How to Make a Bun for Ballet

The bun is easily one of the most popular symbols of ballet, adorning every dancer from a beginner to a prima ballerina. The knob-like hairstyle not only functions as an aesthetic earmark, but its sleek look and high placement help show your spinal alignment in an unobstructed manner. It might seem easy, but making the perfect bun and having it stay through all of class takes practice. If you’re having difficulties sweeping your hair up, check out these simple tips to creating the perfect hair for ballet class and performance!

What You Will Need:

  • Hairbrush or comb (only for straight haired girls)
  • Mousse, liquid gel spray, or pomade
  • Hairspray
  • Two medium/large hair elastics
  • One small elastic to secure your braid (two for thick/curly haired girls)
  • Bobby pins
  • Hair-colored Bun Net

Start with Damp Hair

Most hairstyles require hair to be dry or styled, but the easiest way to mold a bun is to start with hair that’s been towel-dried. You want it to be damp, such that the hair sticks together easily, but not so wet that it slips or slides through your fingers.

Brush It Out

Once you’ve towel-dried your hair (or dampened it if you’re trying to skip the shower), brush it out. If you have really wavy or curly hair, don’t brush it out with a brush. Instead, run your fingers through it to eliminate any clumps or knots. Brushing out curly hair will make it frizzy and prone to flyaways that will disturb your hairstyle. After brushing out your hair, run a little mousse through it with your hands.

Fun Fact:

Buns were first sported in Ancient Greece by both sexes. The bun tradition next arose in Ancient China, where it was the mark of the married woman. In the 19th-century, buns were considered a boring hairstyle, worn only by mature women and those who sought to go plain and unnoticed. 

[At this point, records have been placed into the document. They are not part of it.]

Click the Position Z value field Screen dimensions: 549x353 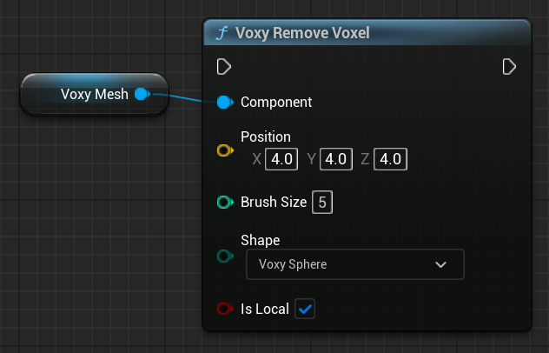[390, 159]
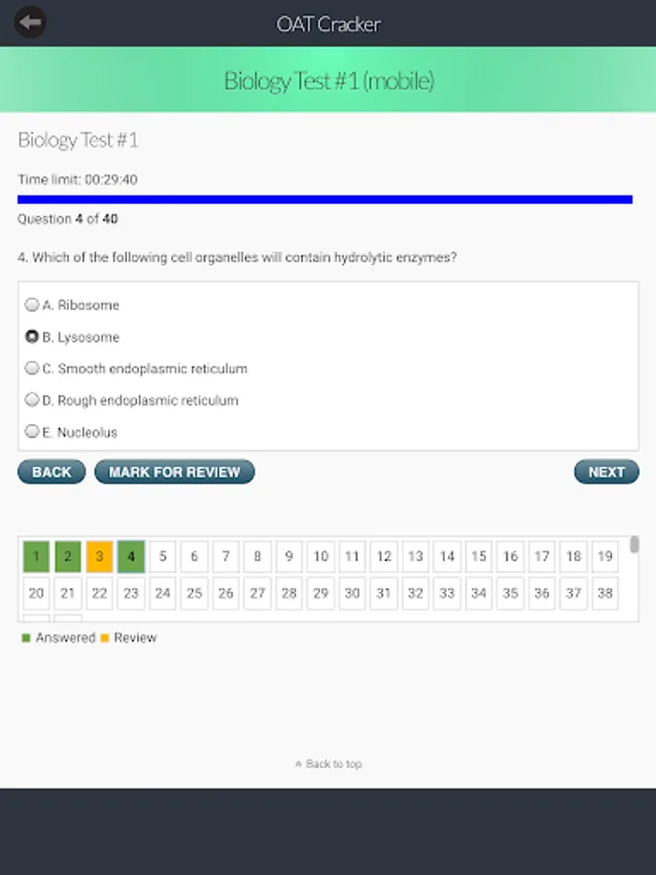Click the blue time limit progress bar
Viewport: 656px width, 875px height.
[x=325, y=199]
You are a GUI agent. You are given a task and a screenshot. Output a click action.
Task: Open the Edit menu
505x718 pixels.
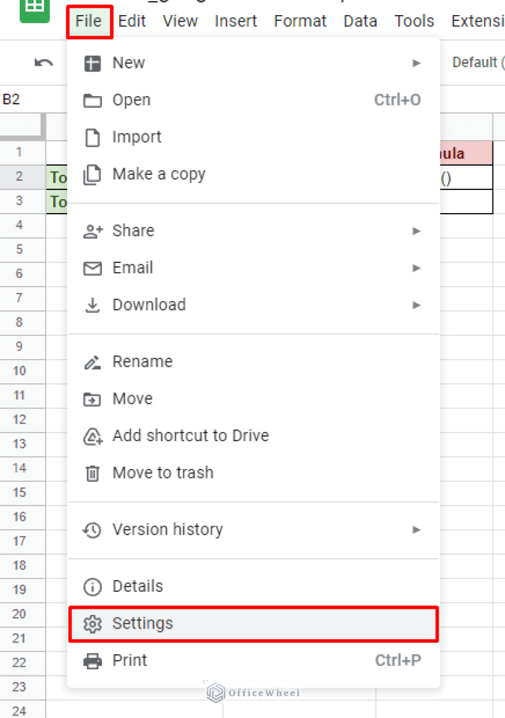[x=132, y=22]
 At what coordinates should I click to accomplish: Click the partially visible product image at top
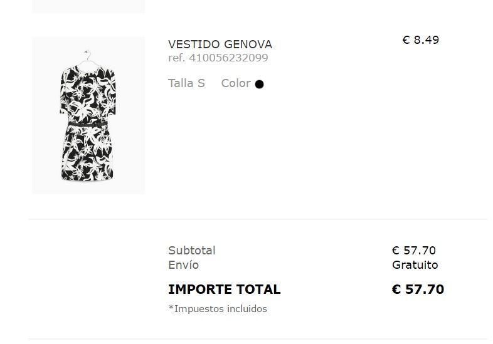point(88,6)
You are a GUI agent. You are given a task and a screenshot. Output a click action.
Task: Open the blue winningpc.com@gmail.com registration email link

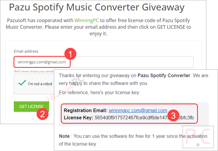(x=138, y=110)
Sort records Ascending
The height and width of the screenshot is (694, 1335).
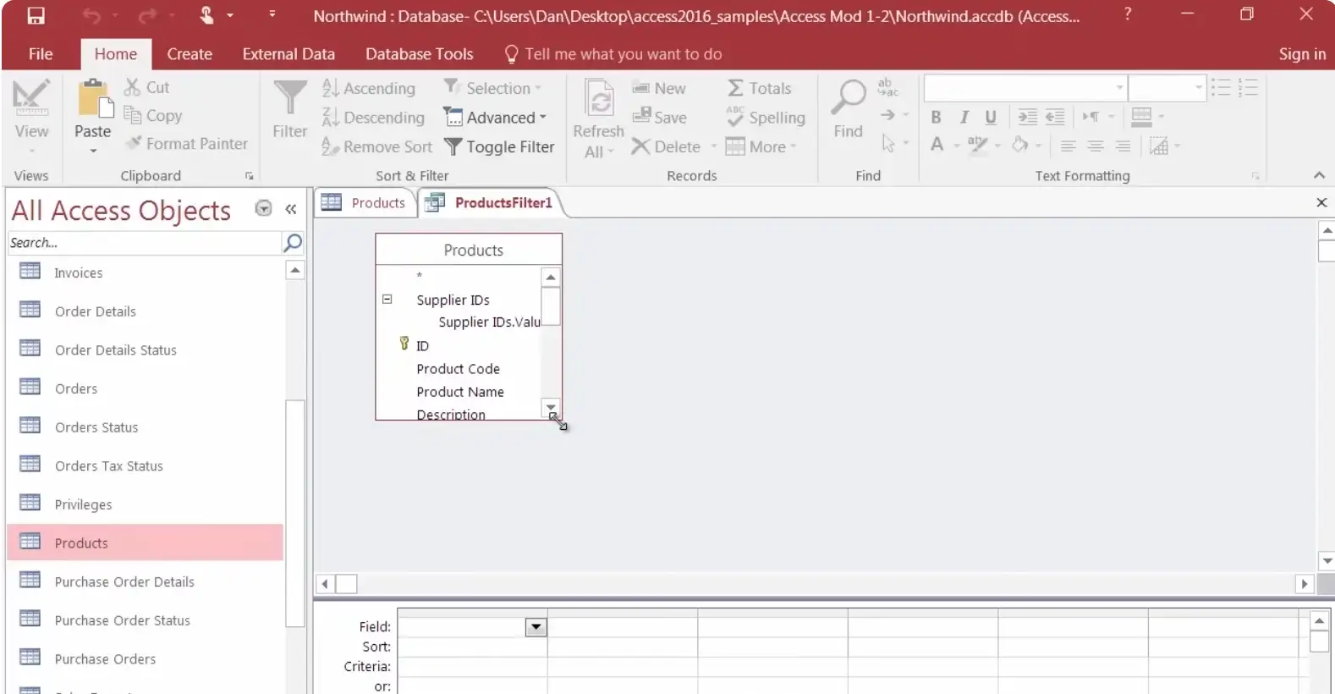click(x=370, y=88)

Slick It into a High Ponytail

The key to a gorgeous bun is a gorgeous ponytail. If you have bangs or short layers in the front that won’t fit into your ponytail, separate them. Take the rest of your hair, and using your hands, gather it into a ponytail at the middle of the back of your head.

Removing any lumps with your hands and fingers, work the ponytail higher on your head, such that it ends up at the upper back of your head, two inches or so above the tops of your ears. Make sure to comb your hands through any remaining lumps, and then secure the ponytail with a hair elastic.

Pin Back Your Bangs

Take the short layers and/or bangs you left out of your ponytail and pin them back.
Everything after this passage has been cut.